___ Document ___
# New to leasing? Tips and Facts here



## Ågent99 (Jan 7, 2002)

bump


----------



## Xspect (May 9, 2006)

Ms 7%
La 9 %
Sc 5 %


----------



## Ågent99 (Jan 7, 2002)

bump


----------



## mclaren (Jan 5, 2005)

Here are few things about leasing that I have learned :

I can't stress this enough, you must understand every number. Dealers are very creative at finding ways to make profit.

If you read this website you will hear about all kinds of deals. Don't know if these deals are true, what I do know is the dealers in Central Florida don't give new BMWs away nor should they. 

The way to get a good deal is read this site and look for situations where BMW has bargain buy rates and trunk money ( where the dealer gets money back from BMW ) like right now on the Z4 with a buy rate of .0005 and $1800-$2000 trunk money.
These deals often don't last long so if you see one jump while there are cars available and the dealer may not realize they are going to be selling their inventory soon.  

Don't argue about every dollar, it is not that important. What is important is to know within about $10 per month what the dealer can do and make a fair profit. Also know the approximate drive off.

Do the 7 multiple security deposits, it's a great deal.

Finally, the Z4 I just did would have cost over $800 per month with the normal MF and no trunk money but I got it for $528.48 with just the security deposits, 1st payment and a couple of hundred drive off so you can see having your ducks lined up means real savings.


----------



## dbtheo (Apr 24, 2006)

iversonm said:


> One more tax tidbit. Ohio taxes your lease like most states, where you only pay taxes on your lease payments. However, they force you to pay all the taxes up front.
___ Information provided ___
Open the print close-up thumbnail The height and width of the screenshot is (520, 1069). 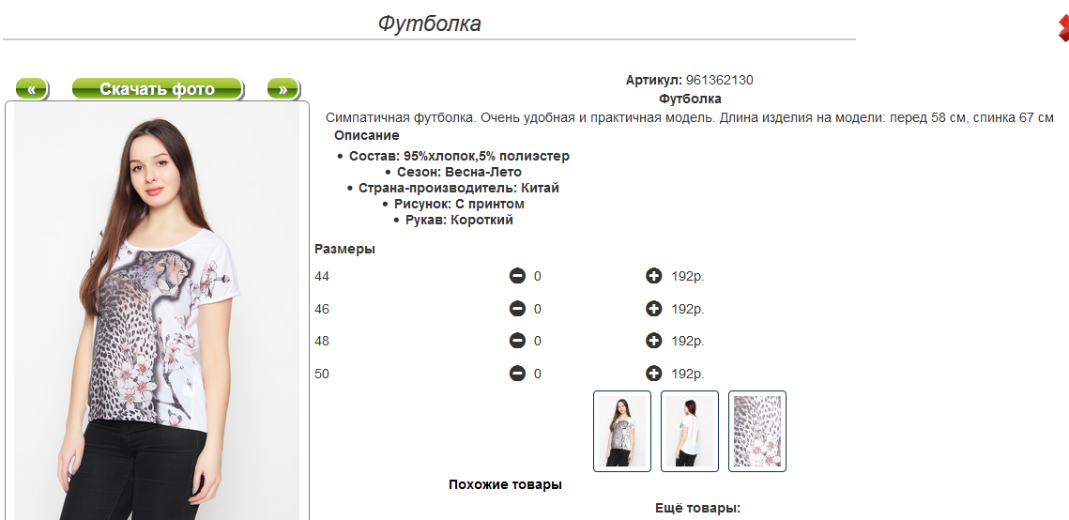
___
___ Information provided ___
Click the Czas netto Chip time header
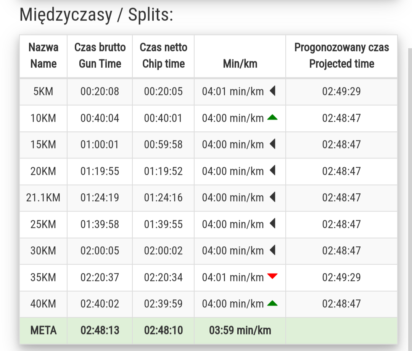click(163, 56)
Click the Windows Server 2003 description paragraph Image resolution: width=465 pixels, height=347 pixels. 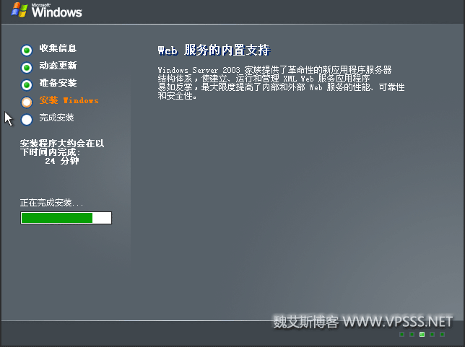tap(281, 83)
___
◆ Direction: Continue the forum thread on car leasing tips, starting right after its final sentence about Ohio taxes.

◆ Result below:
> 
> New Jersey evidently gives you the option to pay taxes up front or wrap them into the payment.


Not true, you can roll tax into your payments in Ohio. If you were told otherwise, you were lied to.


----------



## iversonm (Nov 15, 2004)

My source is: http://www.leaseguide.com/lease09.htm:

_In some states, such as Ohio, you pay sales tax up front on the capitalized lease cost. In other states, such as Texas and Illinois, you actually pay sales tax on the full value of the leased car, not just the leased value, just as if you were buying it. In Illinois, you can also pay monthly taxes. In a few states, such as New Jersey, you have a choice of paying up-front taxes on either the full purchase price or the total of lease payments. Some states tax fees and taxes; others don't. Most states tax the lease acquisition fee; a few don't. Some states, have a cap on the total amount of taxes paid. Some allow a tax credit for trade-in vehicles, others do not._​
I lived in Ohio when they made this change, but I did not actually lease a car under this rule, so I can't speak to the exact implementation.

My understanding is that Ohio gets all the sales taxes when you start the lease. 
If you roll the taxes into the payment, and you're more or less financing the taxes like a regular loan.

This is distinct from other states that simply compute the taxes as a percentage of the monthly payment. It is likely that this method is cheaper than Ohio's approach.


----------



## iversonm (Nov 15, 2004)

I did a little more investigating, and here's (hopefully) the definitive answer on taxation in the 17th state.

Ohio taxes are computed on the sum or all lease payments, and are payable upon lease inception.

It is possible to roll the cost of those taxes into the lease, but this does not change the fact that the State of Ohio gets paid up front. Therefore, when you choose this option, you are in essence financing the taxes, and will pay interest on this amount as a result.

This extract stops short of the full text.